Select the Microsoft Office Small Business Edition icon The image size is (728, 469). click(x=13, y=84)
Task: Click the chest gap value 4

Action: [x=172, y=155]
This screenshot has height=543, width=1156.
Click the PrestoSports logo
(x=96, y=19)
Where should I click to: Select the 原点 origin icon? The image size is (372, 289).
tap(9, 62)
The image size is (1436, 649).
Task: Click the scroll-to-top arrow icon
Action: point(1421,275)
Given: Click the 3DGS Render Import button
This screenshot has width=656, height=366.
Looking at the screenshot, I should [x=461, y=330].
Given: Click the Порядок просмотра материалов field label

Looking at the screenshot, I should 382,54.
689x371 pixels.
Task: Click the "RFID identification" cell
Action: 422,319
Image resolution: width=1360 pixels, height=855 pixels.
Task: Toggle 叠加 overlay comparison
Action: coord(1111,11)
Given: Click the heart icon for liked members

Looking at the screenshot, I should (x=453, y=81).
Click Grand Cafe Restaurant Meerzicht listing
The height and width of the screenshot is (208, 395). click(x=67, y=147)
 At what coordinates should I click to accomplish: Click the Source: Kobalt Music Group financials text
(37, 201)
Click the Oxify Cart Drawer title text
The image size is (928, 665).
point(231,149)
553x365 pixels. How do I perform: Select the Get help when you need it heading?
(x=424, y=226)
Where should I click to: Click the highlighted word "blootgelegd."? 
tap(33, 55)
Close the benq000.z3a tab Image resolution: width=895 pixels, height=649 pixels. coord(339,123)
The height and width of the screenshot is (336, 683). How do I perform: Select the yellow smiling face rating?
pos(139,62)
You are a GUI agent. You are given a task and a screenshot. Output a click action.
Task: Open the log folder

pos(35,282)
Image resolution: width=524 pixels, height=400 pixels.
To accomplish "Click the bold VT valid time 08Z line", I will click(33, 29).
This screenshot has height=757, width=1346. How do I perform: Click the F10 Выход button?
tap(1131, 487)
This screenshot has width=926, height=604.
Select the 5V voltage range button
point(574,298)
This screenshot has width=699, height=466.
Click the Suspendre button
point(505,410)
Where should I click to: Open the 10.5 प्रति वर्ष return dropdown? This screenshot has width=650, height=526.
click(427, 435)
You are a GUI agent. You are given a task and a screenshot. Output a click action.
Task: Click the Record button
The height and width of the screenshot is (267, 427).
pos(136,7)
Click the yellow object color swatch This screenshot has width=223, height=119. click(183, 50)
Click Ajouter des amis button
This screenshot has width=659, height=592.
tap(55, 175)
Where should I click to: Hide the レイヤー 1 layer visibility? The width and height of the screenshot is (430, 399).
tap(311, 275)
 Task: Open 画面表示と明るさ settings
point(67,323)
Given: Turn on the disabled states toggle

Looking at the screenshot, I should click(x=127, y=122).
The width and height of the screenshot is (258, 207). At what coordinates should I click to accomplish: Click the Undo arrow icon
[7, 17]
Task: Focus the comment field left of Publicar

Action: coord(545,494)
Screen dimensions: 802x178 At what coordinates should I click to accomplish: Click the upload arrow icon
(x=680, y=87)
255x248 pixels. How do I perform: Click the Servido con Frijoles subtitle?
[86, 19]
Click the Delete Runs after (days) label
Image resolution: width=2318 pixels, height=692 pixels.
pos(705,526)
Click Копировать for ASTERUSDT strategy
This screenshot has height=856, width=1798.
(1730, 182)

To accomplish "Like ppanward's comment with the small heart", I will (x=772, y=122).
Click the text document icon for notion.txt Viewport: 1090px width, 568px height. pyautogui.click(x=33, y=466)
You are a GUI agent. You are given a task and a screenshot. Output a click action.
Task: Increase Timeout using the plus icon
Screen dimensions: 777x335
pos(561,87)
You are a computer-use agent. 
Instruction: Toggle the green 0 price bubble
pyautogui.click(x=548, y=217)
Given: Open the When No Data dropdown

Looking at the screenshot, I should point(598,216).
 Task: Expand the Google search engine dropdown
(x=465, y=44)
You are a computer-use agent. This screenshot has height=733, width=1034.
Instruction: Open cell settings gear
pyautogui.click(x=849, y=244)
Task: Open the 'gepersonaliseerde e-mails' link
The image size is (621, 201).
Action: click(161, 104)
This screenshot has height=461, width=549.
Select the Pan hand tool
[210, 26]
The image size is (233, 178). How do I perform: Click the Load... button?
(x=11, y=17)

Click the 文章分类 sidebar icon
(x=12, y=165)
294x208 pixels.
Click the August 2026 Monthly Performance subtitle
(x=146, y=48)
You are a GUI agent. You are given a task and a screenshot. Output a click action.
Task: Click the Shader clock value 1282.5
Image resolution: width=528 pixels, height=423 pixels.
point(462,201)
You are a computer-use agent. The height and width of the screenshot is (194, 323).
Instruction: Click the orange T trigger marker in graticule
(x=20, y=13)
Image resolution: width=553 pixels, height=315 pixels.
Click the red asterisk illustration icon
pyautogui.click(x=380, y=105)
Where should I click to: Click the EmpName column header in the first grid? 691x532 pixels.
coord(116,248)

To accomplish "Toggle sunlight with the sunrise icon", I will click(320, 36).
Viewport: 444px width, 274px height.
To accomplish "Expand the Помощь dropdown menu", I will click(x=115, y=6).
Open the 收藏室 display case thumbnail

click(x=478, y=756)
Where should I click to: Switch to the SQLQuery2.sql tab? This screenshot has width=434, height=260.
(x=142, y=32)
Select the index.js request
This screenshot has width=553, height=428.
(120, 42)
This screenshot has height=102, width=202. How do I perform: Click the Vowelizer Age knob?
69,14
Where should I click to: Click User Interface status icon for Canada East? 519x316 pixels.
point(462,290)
================================
§ **Task item**
The records above need to be retyped exactly.

§ **Exercise solution**
Select the Microsoft Office Small Business Edition icon The image size is (728, 469). click(x=13, y=84)
Task: Click the chest gap value 4

Action: [x=172, y=155]
This screenshot has height=543, width=1156.
Click the PrestoSports logo
(x=96, y=19)
Where should I click to: Select the 原点 origin icon? The image size is (372, 289).
tap(9, 62)
The image size is (1436, 649).
Task: Click the scroll-to-top arrow icon
Action: point(1421,275)
Given: Click the 3DGS Render Import button
This screenshot has width=656, height=366.
Looking at the screenshot, I should [x=461, y=330].
Given: Click the Порядок просмотра материалов field label

Looking at the screenshot, I should 382,54.
689x371 pixels.
Task: Click the "RFID identification" cell
Action: 422,319
Image resolution: width=1360 pixels, height=855 pixels.
Task: Toggle 叠加 overlay comparison
Action: coord(1111,11)
Given: Click the heart icon for liked members

Looking at the screenshot, I should (x=453, y=81).
Click Grand Cafe Restaurant Meerzicht listing
The height and width of the screenshot is (208, 395). click(x=67, y=147)
 At what coordinates should I click to accomplish: Click the Source: Kobalt Music Group financials text
(37, 201)
Click the Oxify Cart Drawer title text
The image size is (928, 665).
point(231,149)
553x365 pixels. How do I perform: Select the Get help when you need it heading?
(x=424, y=226)
Where should I click to: Click the highlighted word "blootgelegd."? 
tap(33, 55)
Close the benq000.z3a tab Image resolution: width=895 pixels, height=649 pixels. coord(339,123)
The height and width of the screenshot is (336, 683). How do I perform: Select the yellow smiling face rating?
pos(139,62)
You are a GUI agent. You are given a task and a screenshot. Output a click action.
Task: Open the log folder

pos(35,282)
Image resolution: width=524 pixels, height=400 pixels.
To accomplish "Click the bold VT valid time 08Z line", I will click(33, 29).
This screenshot has height=757, width=1346. How do I perform: Click the F10 Выход button?
tap(1131, 487)
This screenshot has width=926, height=604.
Select the 5V voltage range button
point(574,298)
This screenshot has width=699, height=466.
Click the Suspendre button
point(505,410)
Where should I click to: Open the 10.5 प्रति वर्ष return dropdown? This screenshot has width=650, height=526.
click(427, 435)
You are a GUI agent. You are given a task and a screenshot. Output a click action.
Task: Click the Record button
The height and width of the screenshot is (267, 427).
pos(136,7)
Click the yellow object color swatch This screenshot has width=223, height=119. click(183, 50)
Click Ajouter des amis button
This screenshot has width=659, height=592.
tap(55, 175)
Where should I click to: Hide the レイヤー 1 layer visibility? The width and height of the screenshot is (430, 399).
tap(311, 275)
 Task: Open 画面表示と明るさ settings
point(67,323)
Given: Turn on the disabled states toggle

Looking at the screenshot, I should click(x=127, y=122).
The width and height of the screenshot is (258, 207). At what coordinates should I click to accomplish: Click the Undo arrow icon
[7, 17]
Task: Focus the comment field left of Publicar

Action: coord(545,494)
Screen dimensions: 802x178 At what coordinates should I click to accomplish: Click the upload arrow icon
(x=680, y=87)
255x248 pixels. How do I perform: Click the Servido con Frijoles subtitle?
[86, 19]
Click the Delete Runs after (days) label
Image resolution: width=2318 pixels, height=692 pixels.
pos(705,526)
Click Копировать for ASTERUSDT strategy
This screenshot has height=856, width=1798.
(1730, 182)

To accomplish "Like ppanward's comment with the small heart", I will (x=772, y=122).
Click the text document icon for notion.txt Viewport: 1090px width, 568px height. pyautogui.click(x=33, y=466)
You are a GUI agent. You are given a task and a screenshot. Output a click action.
Task: Increase Timeout using the plus icon
Screen dimensions: 777x335
pos(561,87)
You are a computer-use agent. 
Instruction: Toggle the green 0 price bubble
pyautogui.click(x=548, y=217)
Given: Open the When No Data dropdown

Looking at the screenshot, I should point(598,216).
 Task: Expand the Google search engine dropdown
(x=465, y=44)
You are a computer-use agent. This screenshot has height=733, width=1034.
Instruction: Open cell settings gear
pyautogui.click(x=849, y=244)
Task: Open the 'gepersonaliseerde e-mails' link
The image size is (621, 201).
Action: click(161, 104)
This screenshot has height=461, width=549.
Select the Pan hand tool
[210, 26]
The image size is (233, 178). How do I perform: Click the Load... button?
(x=11, y=17)

Click the 文章分类 sidebar icon
(x=12, y=165)
294x208 pixels.
Click the August 2026 Monthly Performance subtitle
(x=146, y=48)
You are a GUI agent. You are given a task and a screenshot. Output a click action.
Task: Click the Shader clock value 1282.5
Image resolution: width=528 pixels, height=423 pixels.
point(462,201)
You are a computer-use agent. The height and width of the screenshot is (194, 323).
Instruction: Click the orange T trigger marker in graticule
(x=20, y=13)
Image resolution: width=553 pixels, height=315 pixels.
Click the red asterisk illustration icon
pyautogui.click(x=380, y=105)
Where should I click to: Click the EmpName column header in the first grid? 691x532 pixels.
coord(116,248)

To accomplish "Toggle sunlight with the sunrise icon", I will click(320, 36).
Viewport: 444px width, 274px height.
To accomplish "Expand the Помощь dropdown menu", I will click(x=115, y=6).
Open the 收藏室 display case thumbnail

click(x=478, y=756)
Where should I click to: Switch to the SQLQuery2.sql tab? This screenshot has width=434, height=260.
(x=142, y=32)
Select the index.js request
This screenshot has width=553, height=428.
(120, 42)
This screenshot has height=102, width=202. How do I perform: Click the Vowelizer Age knob?
69,14
Where should I click to: Click User Interface status icon for Canada East? 519x316 pixels.
point(462,290)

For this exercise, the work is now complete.